Collected data:

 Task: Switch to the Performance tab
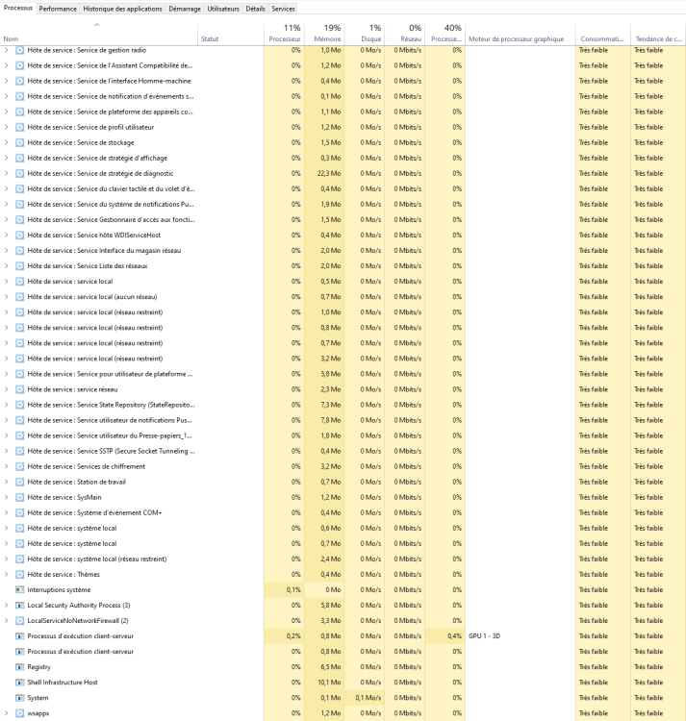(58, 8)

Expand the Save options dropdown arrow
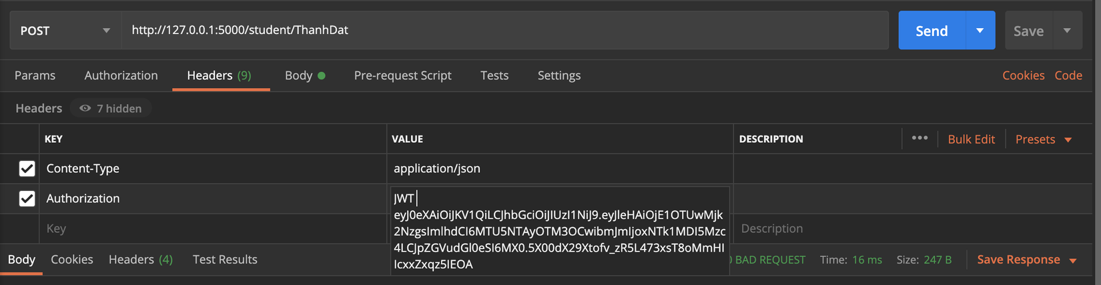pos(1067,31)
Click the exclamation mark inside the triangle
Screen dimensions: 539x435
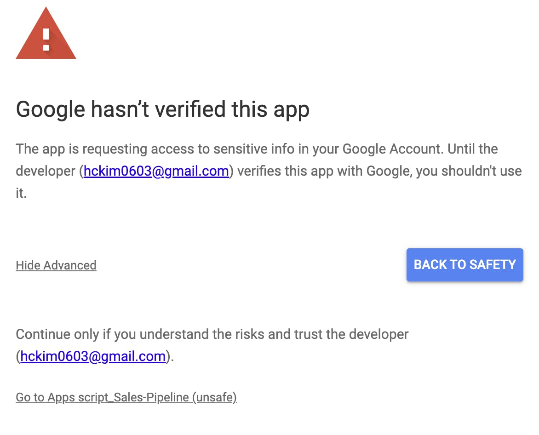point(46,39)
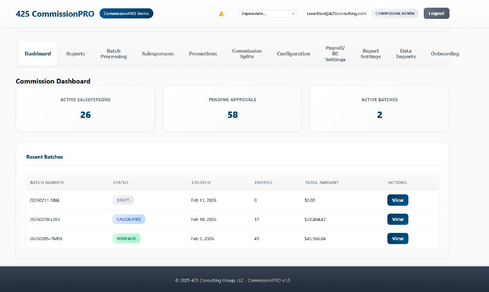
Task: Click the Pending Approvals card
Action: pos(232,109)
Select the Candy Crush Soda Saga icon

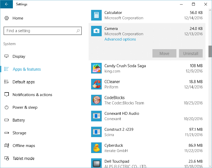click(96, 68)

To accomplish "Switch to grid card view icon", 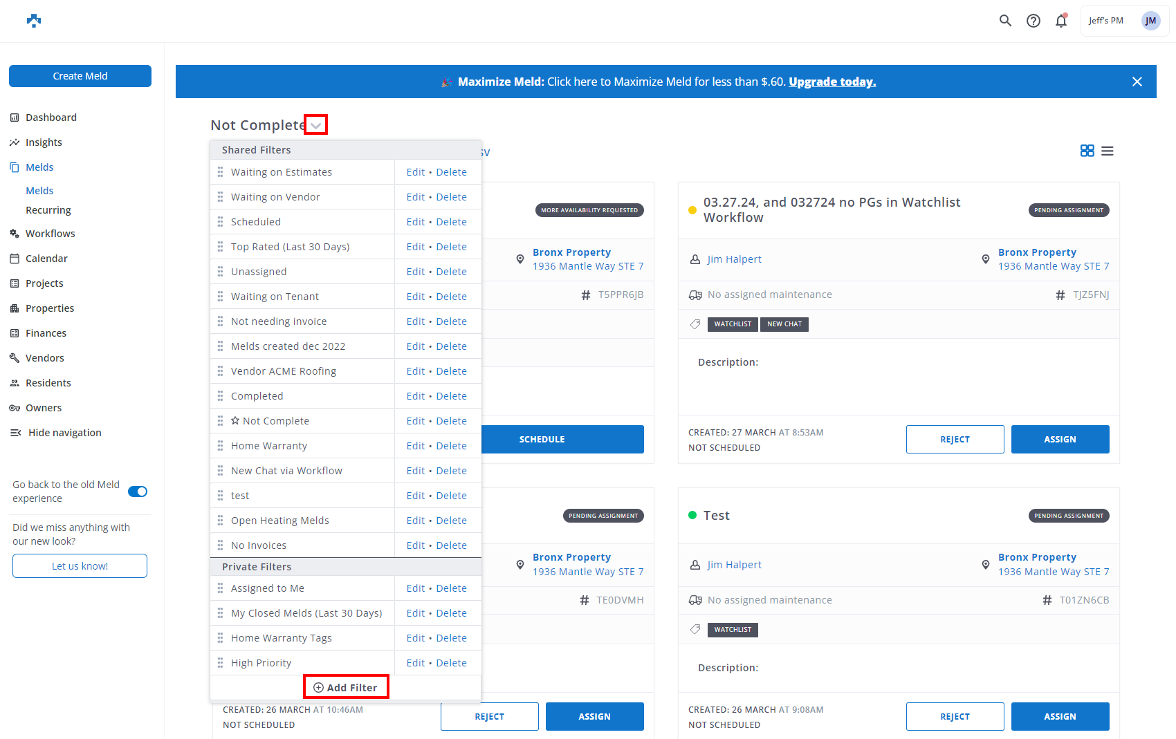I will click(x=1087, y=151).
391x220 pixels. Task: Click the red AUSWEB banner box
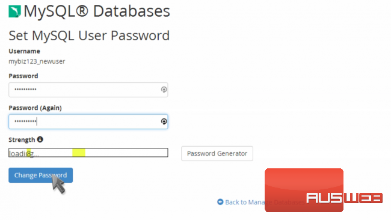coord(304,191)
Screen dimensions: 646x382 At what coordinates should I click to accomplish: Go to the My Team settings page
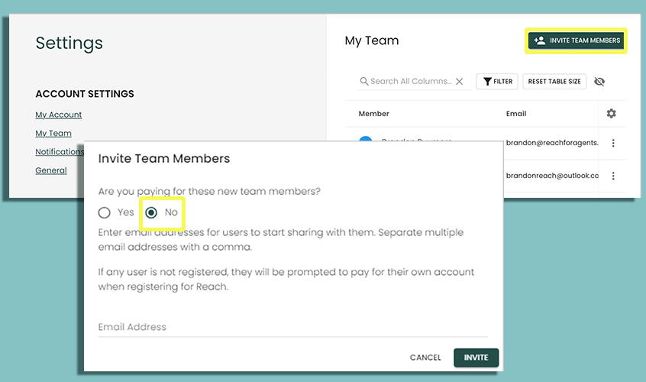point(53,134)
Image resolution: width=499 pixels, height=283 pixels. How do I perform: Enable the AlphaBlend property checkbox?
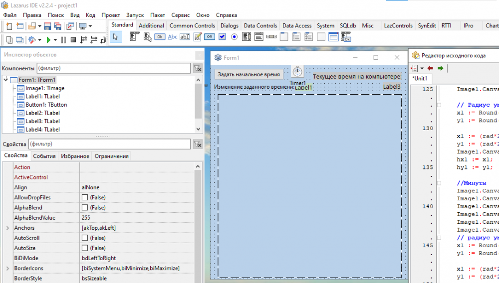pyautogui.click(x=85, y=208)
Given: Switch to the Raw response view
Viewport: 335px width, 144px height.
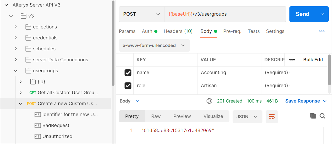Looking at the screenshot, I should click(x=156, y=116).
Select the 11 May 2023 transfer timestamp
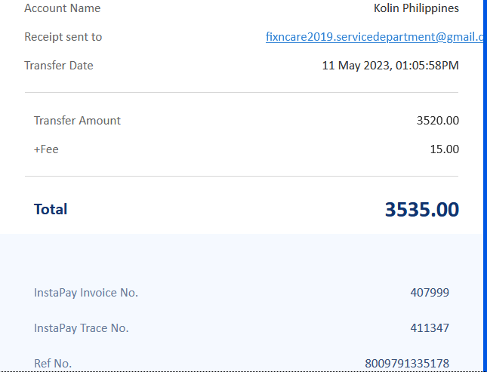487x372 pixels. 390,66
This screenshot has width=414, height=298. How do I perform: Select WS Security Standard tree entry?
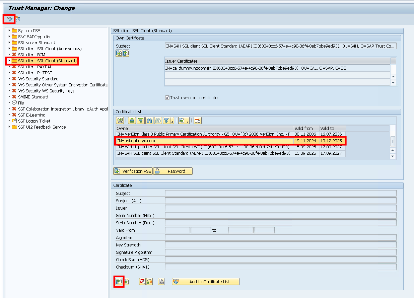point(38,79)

DIRECTIONS: Beginning at the line that contains "391x220 pixels. Task: Click", retype each line of the data above through the very last one. Do not retype the pictures.

RESPONSE TO THE EXERCISE:
391x220 pixels. Task: Click the red AUSWEB banner box
coord(304,191)
Screen dimensions: 646x382 At what coordinates should I click to accomplish: Go to the My Team settings page
point(53,134)
Image resolution: width=499 pixels, height=283 pixels. How do I perform: Enable the AlphaBlend property checkbox?
pyautogui.click(x=85, y=208)
Given: Switch to the Raw response view
Viewport: 335px width, 144px height.
Looking at the screenshot, I should click(x=156, y=116).
Select the 11 May 2023 transfer timestamp
487x372 pixels. 390,66
This screenshot has width=414, height=298. How do I perform: Select WS Security Standard tree entry?
point(38,79)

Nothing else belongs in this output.